Abstract
This report presents a general method toward discovering unknown skills which are required to achieve some dexterous tasks. We define a skill as a domain specific mapping from sensory input to control output and formulate skill discovery as a strong learning of such skills: strong learning assumes little a priori information of the task. Apart from the context of manipulation or assembly tasks, our definition of skill involves dynamic and reactive behavior. We approximate a skill function by a polynomial function and reduce skill discovery to a combinatorial optimization problem among the coefficients of polynomial terms. Our approach applies genetic algorithm (GA) to this problem because GAs require no a priori knowledge of the problem and are shown to be competent to solve combinatorial problems. Practical issues about how to enable GAs to make efficient search are also discussed.

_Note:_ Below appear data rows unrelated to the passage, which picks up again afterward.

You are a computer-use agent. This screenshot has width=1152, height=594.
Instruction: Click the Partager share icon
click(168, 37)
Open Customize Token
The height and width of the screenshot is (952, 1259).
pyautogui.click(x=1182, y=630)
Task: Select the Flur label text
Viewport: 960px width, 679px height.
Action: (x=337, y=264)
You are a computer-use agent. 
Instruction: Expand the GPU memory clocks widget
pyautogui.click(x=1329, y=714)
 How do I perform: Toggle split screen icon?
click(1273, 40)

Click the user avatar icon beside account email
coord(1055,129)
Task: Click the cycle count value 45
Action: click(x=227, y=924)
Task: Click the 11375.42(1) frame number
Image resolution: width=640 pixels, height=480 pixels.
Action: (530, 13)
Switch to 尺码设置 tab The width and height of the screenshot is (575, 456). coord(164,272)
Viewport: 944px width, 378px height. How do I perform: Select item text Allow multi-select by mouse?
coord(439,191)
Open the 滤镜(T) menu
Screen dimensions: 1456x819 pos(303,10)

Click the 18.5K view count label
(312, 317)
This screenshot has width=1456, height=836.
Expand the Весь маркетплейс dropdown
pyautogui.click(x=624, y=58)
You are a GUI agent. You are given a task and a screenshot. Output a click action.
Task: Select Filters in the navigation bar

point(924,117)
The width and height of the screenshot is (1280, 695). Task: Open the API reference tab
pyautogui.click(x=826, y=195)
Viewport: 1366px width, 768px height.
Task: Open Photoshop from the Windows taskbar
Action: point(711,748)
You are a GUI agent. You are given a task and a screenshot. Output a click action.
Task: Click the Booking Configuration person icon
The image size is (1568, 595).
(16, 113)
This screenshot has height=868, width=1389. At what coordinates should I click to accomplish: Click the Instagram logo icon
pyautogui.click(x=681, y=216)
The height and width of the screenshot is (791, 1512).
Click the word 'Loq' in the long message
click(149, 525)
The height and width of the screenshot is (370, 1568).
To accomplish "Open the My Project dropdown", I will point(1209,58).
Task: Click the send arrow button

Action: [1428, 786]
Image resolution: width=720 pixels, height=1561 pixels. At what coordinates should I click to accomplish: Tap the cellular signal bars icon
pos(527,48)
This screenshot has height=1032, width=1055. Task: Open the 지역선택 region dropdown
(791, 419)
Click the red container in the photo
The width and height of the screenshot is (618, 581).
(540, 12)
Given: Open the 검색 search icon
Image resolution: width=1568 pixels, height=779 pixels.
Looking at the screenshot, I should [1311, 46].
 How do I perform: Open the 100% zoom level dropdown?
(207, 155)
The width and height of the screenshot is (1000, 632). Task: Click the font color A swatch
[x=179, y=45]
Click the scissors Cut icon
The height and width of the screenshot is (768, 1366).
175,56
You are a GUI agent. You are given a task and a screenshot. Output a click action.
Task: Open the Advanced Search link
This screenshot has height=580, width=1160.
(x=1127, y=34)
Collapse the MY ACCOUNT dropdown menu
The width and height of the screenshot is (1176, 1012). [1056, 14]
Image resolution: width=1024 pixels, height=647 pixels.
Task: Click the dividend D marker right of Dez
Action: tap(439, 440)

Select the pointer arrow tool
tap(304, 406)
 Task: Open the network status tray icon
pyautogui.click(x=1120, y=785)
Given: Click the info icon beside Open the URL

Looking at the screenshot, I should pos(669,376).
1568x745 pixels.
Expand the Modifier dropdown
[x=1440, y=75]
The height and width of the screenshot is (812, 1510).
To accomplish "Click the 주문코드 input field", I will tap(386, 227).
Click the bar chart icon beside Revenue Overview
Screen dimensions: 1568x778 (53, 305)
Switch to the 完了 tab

As a preliminary test case of the proposed framework, we consider a simulation setup to discover a skill to catch a ball flying in 3D space. A mobile robot on a plain is given elevation and azimuth angles and their time derivatives of the ball from the robot viewpoint and is commanded to catch balls projected with various initial velocities. The skill to be discovered is a mapping from this visual information to a 2D driving force vector. Simulation results show that the proposed method is successful in discovering the skill to catch balls and that the discovered skill is tough to some extent against such disturbances as the influence of the wind. Finally, the discovered skill is analyzed and found to be compatible with the strategy of a human ball catcher.